Getting the Girl (Wolfe Brothers Trilogy #3)
Cameron wants love, a girl, a kiss. He wants to care and be cared for, to love and be loved for, to hope and be hoped for. He’s standing in the shadow of his brother; his brother who gets them all and tosses them away like a used condom when he’s finished with them. His brother, who doesn’t care for them or love them or like them, sometimes. Cameron wants one -just one- but he wants to love her and give himself to her more than anything in the world. Too bad his brother has already ensnared her.
Getting the Girl is the third and final part of a triumvirate of novels by Markus Zusak. I say triumvirate because I get the impression that the Wolfe Brothers novels are not a predetermined or continuous story but rather three separate tales that happen to be based around the Wolfe family- Steve, Ruben, Cameron and Mrs and Mr Wolfe.
I started with the last one. Not by accident or unintentionally but with purpose. I was drawn to Getting the Girl (published as When Dogs Cry in some areas), and having read it, when I come to read the first two novels, my understanding will be different, I think. The order of reading matters little, I think, because Zusak explores different ideas in each, and each is its own, defined novel. They are three but they are also on.
Zusak’s explores isolation in much the same way that Salinger does in Catcher in the Rye, but without the overbearing and frankly horrendous self pity of Holden Caulfield and a little more poetic beauty. Zusak weaves himself through Cameron Wolfe’s story, carefully and honestly, spinning painfully authentic poetry every couple of chapters that feels angsty and raw and perfect.

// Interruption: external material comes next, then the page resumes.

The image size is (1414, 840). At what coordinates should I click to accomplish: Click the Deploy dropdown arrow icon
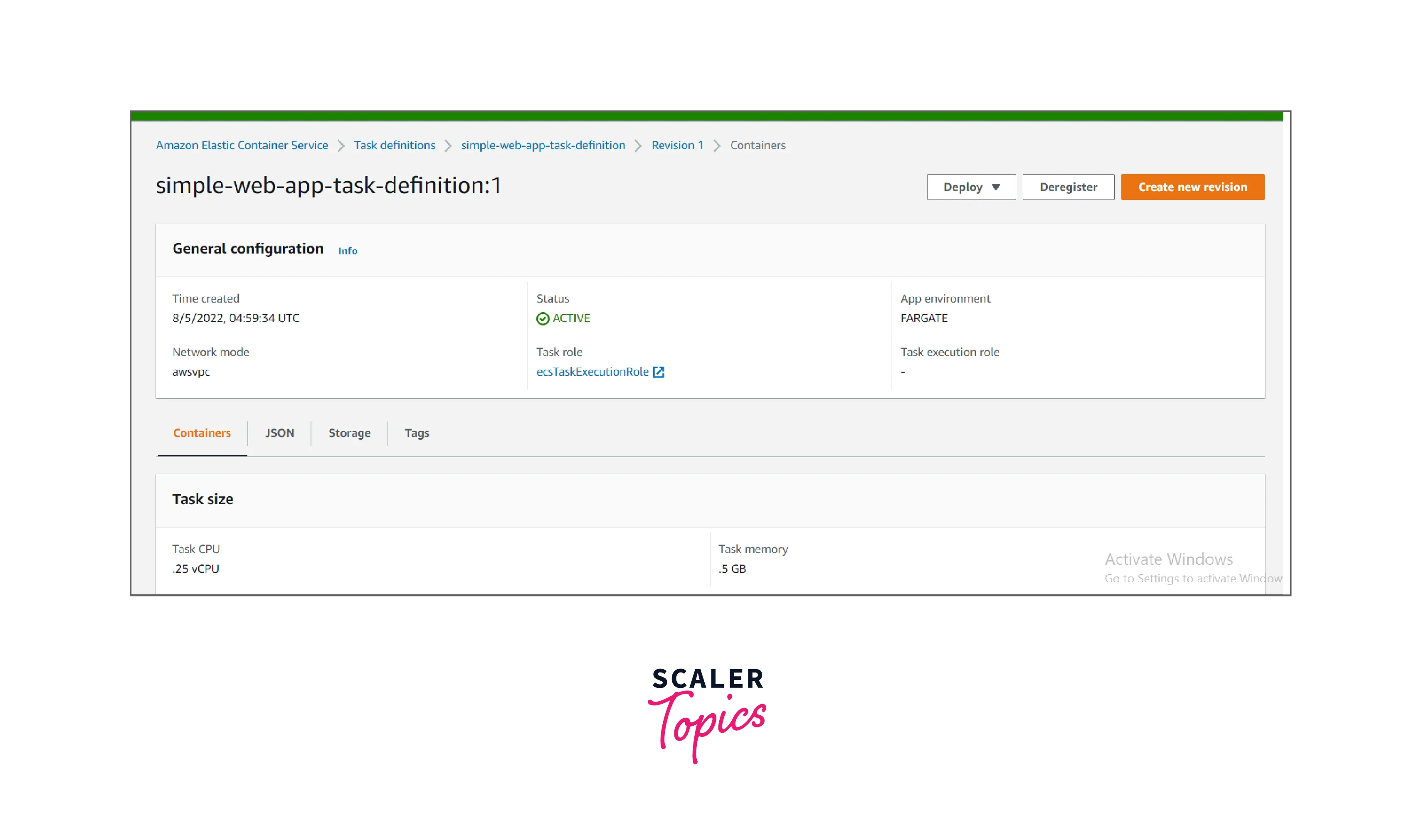pyautogui.click(x=996, y=187)
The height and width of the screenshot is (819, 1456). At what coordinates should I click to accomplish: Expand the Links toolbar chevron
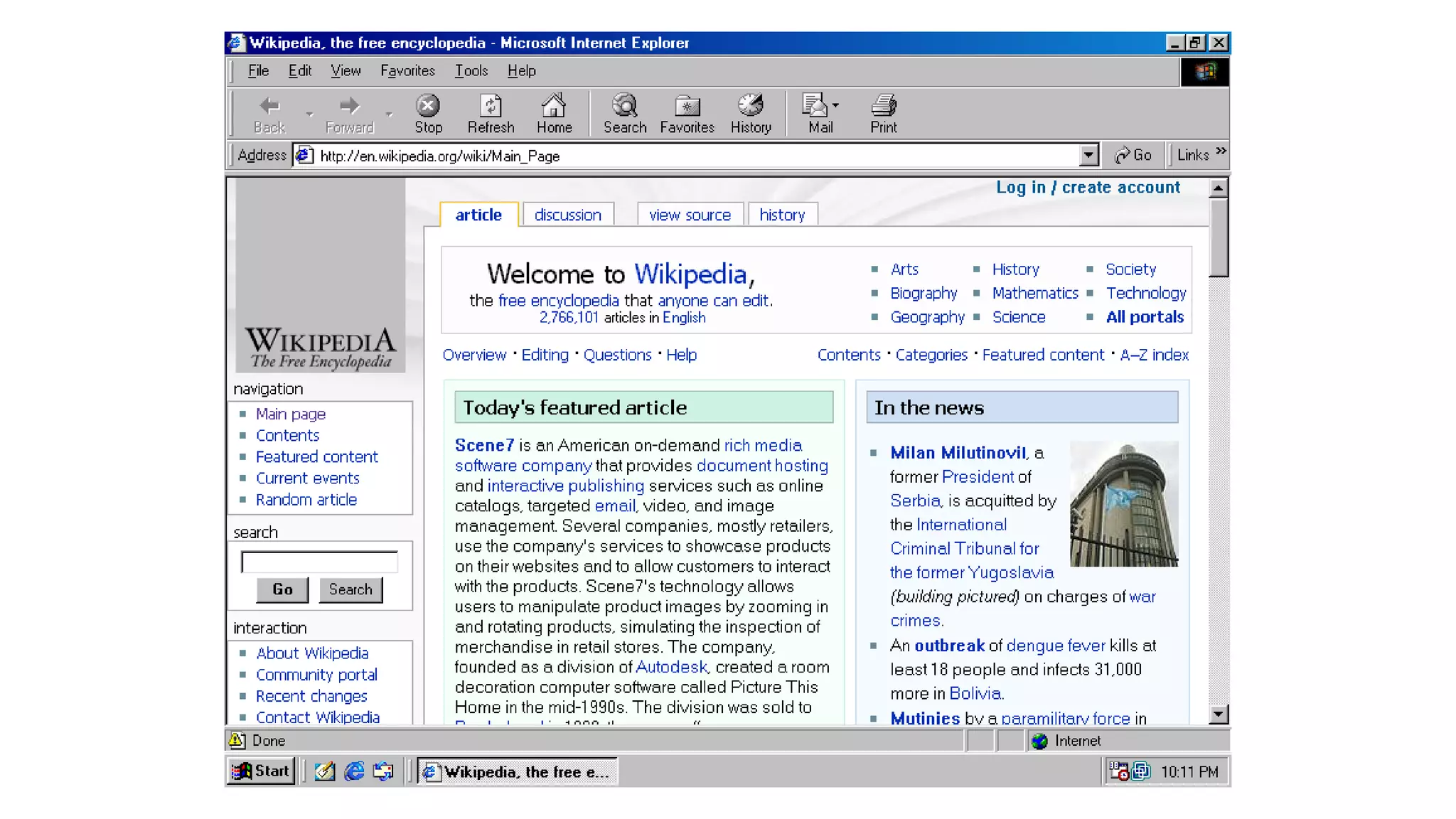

Getting the Girl is a love story. Not a run-of-the-mill romantic comedy, but the quiet, brooding tale of first love and first hurt. The feelings are raw and unedited, and yet they are neither overpowering or inherently manipulative. Getting the Girl is a portrayal of teenage lust and teenage angst and teenage love, and it has the quietness, the anger, the violence and the erotica of all those things.
Getting the Girl is a quiet walk of thought spun in the sprawling suburbs of modern Australia. It does not vaunt itself nor boast: it simply exists, waiting to be read. It is small and diminutive yet reading it brings an understanding of life that seems too profound for so few words. Zusak is not judging but showing, creating lives and wisdom and honesty with his words. My God, you cannot not read this novel- Zusak is a master.
What did you think about Getting the Girl?